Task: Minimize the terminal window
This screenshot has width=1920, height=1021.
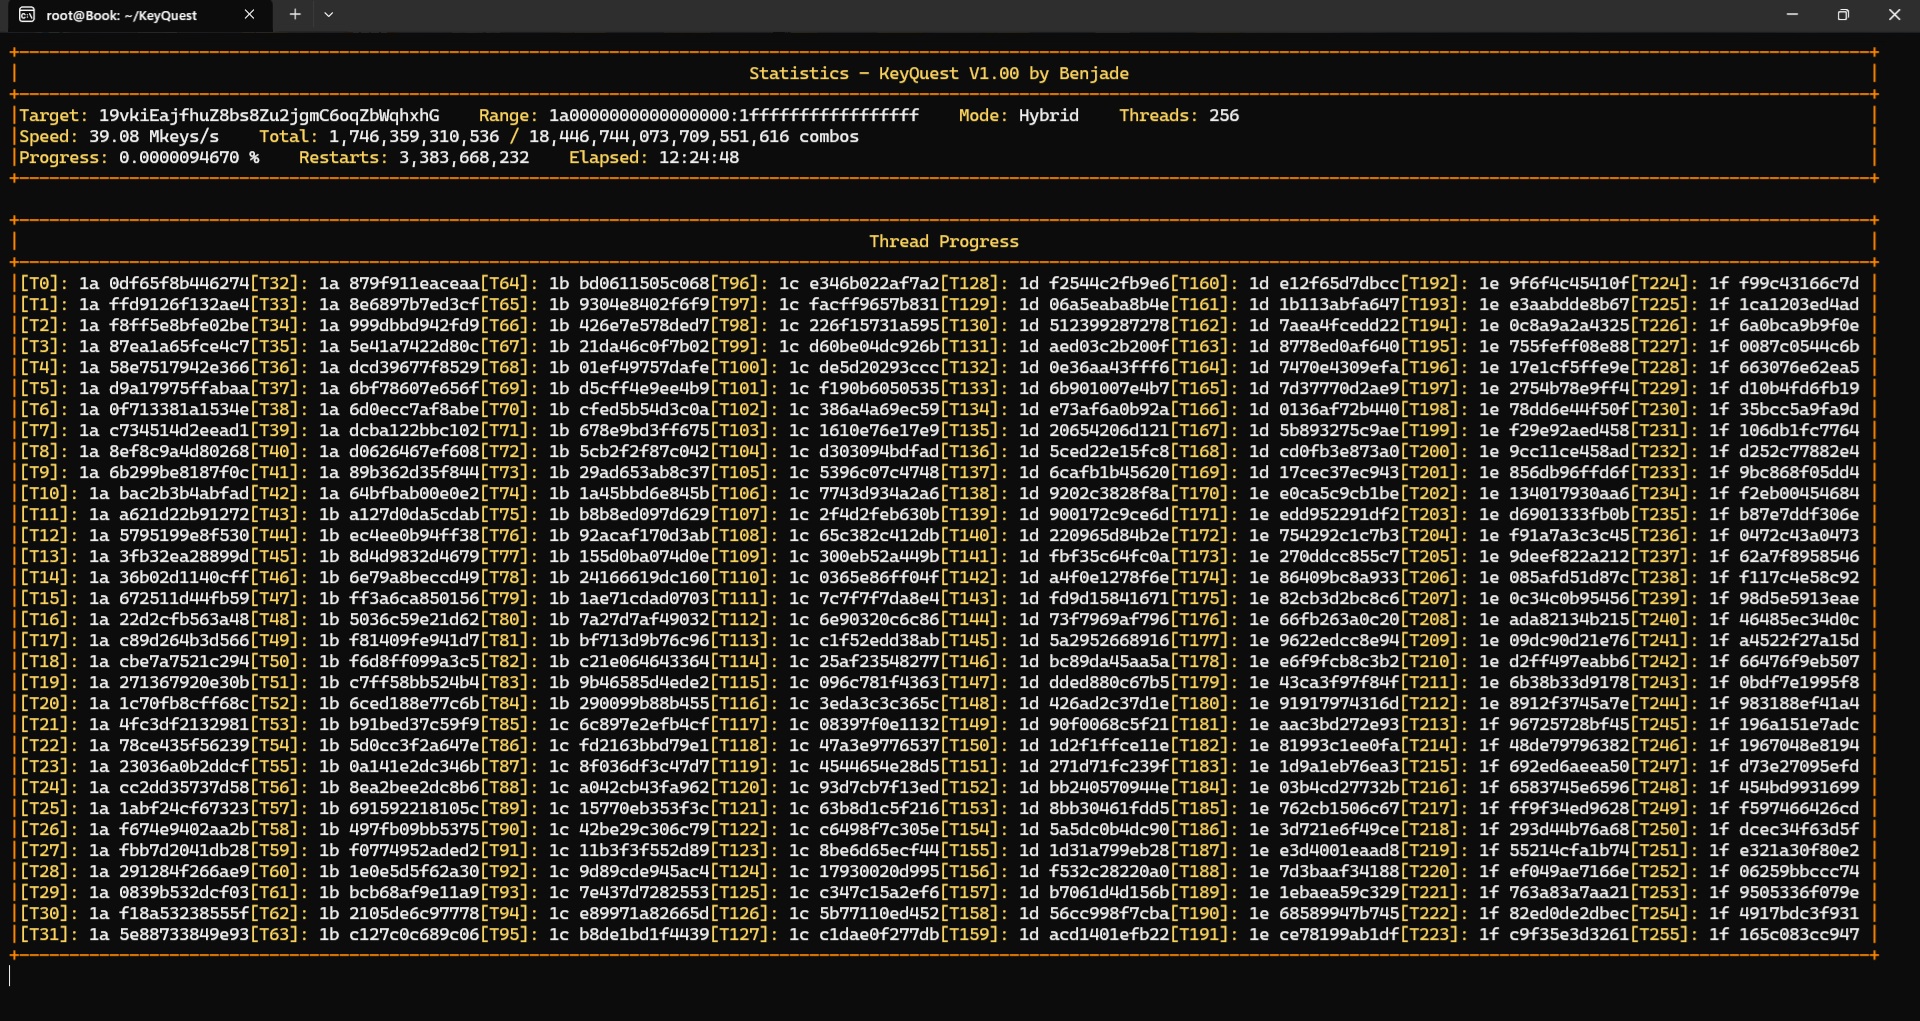Action: click(x=1792, y=15)
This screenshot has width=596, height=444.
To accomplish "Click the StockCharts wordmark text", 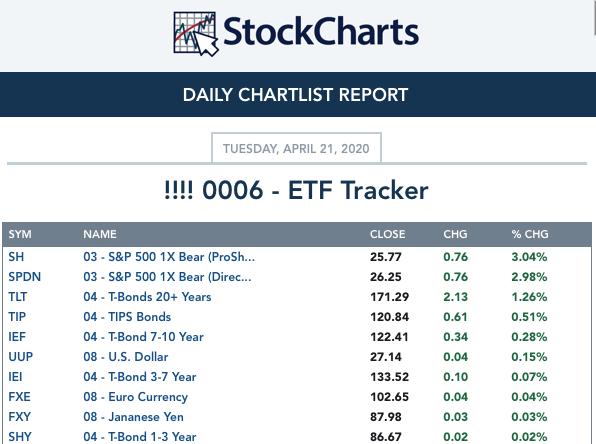I will click(x=321, y=32).
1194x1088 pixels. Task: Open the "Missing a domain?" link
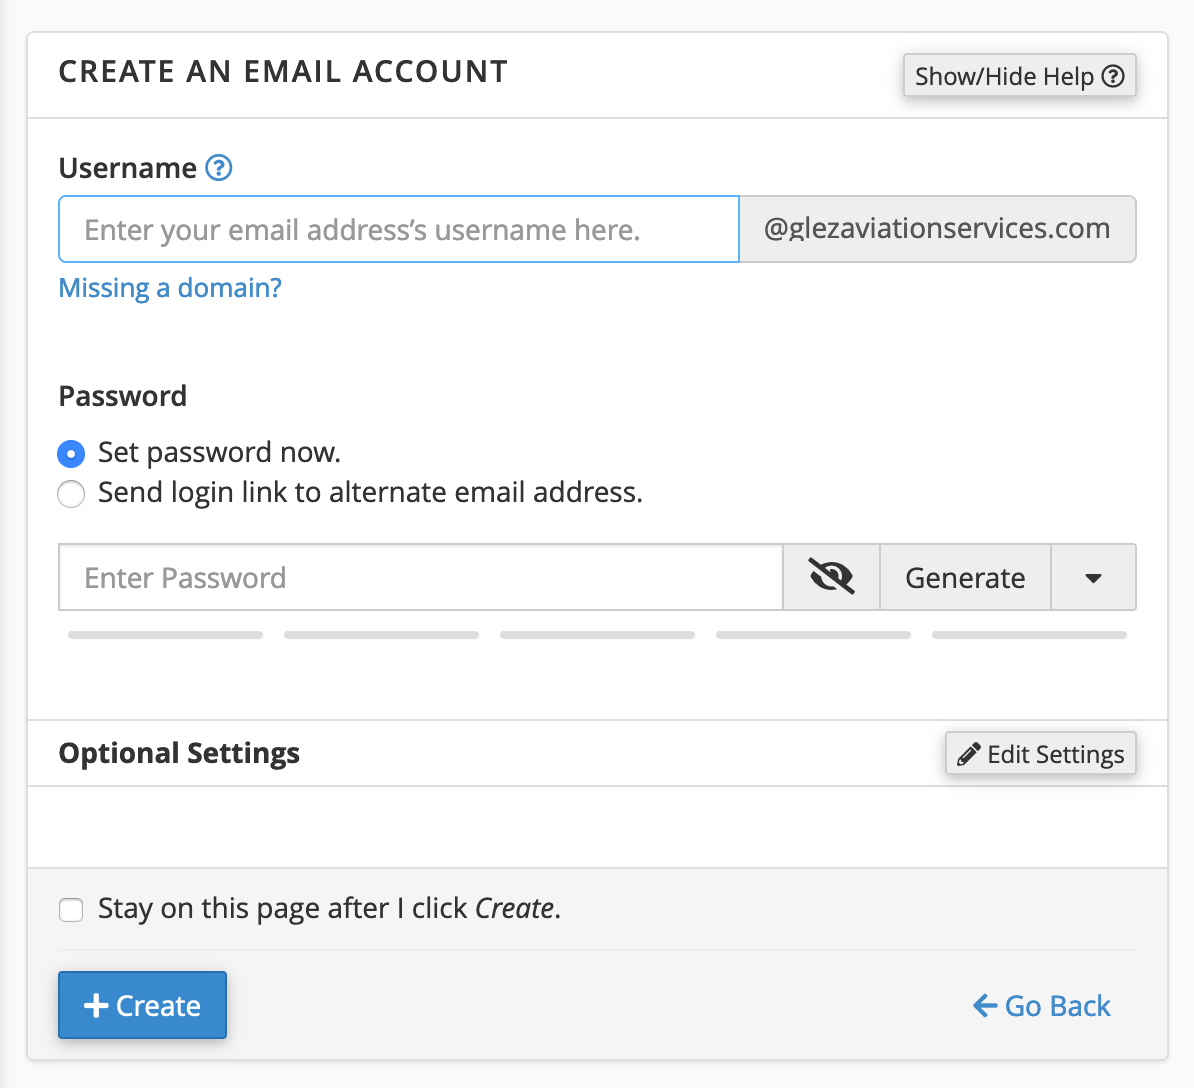(170, 288)
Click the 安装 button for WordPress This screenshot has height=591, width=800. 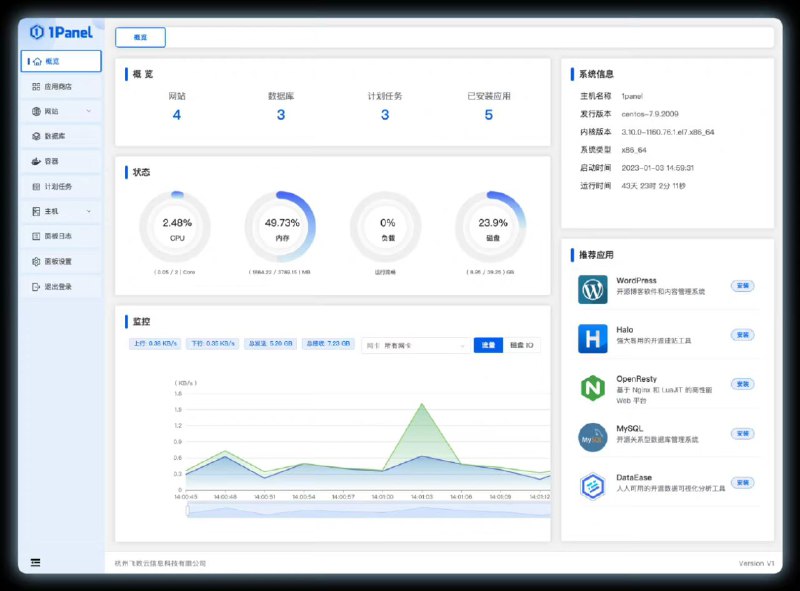[x=742, y=286]
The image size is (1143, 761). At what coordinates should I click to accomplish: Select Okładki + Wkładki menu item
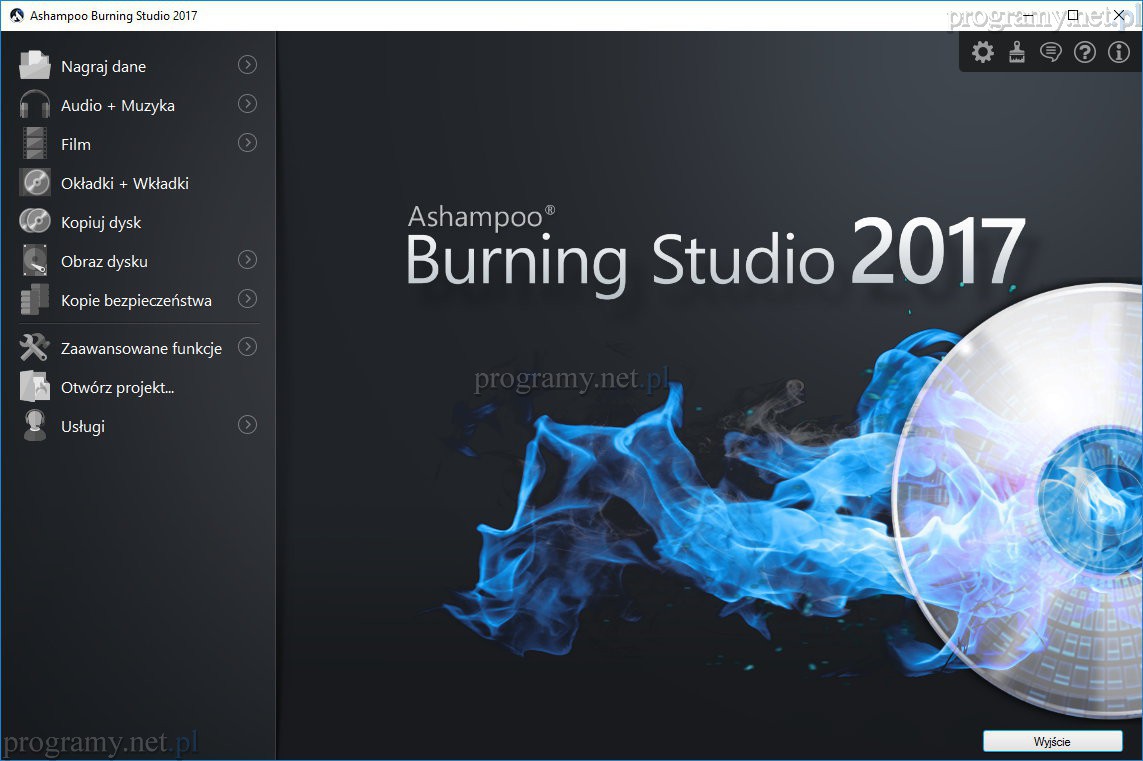tap(124, 183)
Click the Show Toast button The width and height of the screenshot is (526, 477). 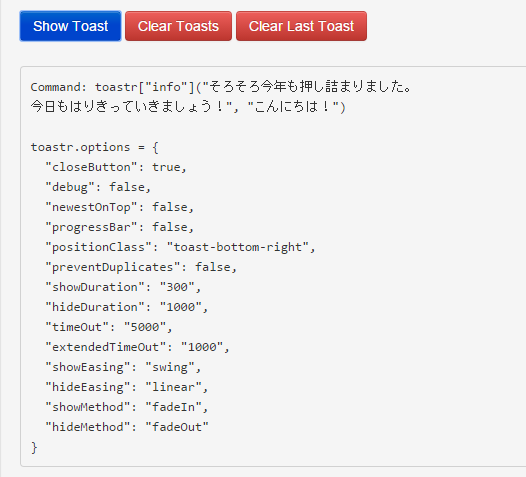pos(70,26)
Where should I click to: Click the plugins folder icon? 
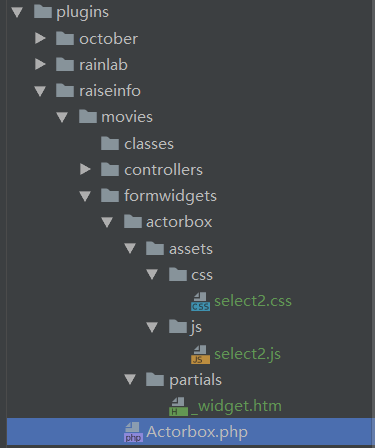point(43,12)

## Exercise directions
Return only the lines from the line containing "Where should I" through the last line of the records above, both ends included, exactly as written, leaving pictures out.

## Answer
Where should I click to: Click the plugins folder icon? 
point(43,12)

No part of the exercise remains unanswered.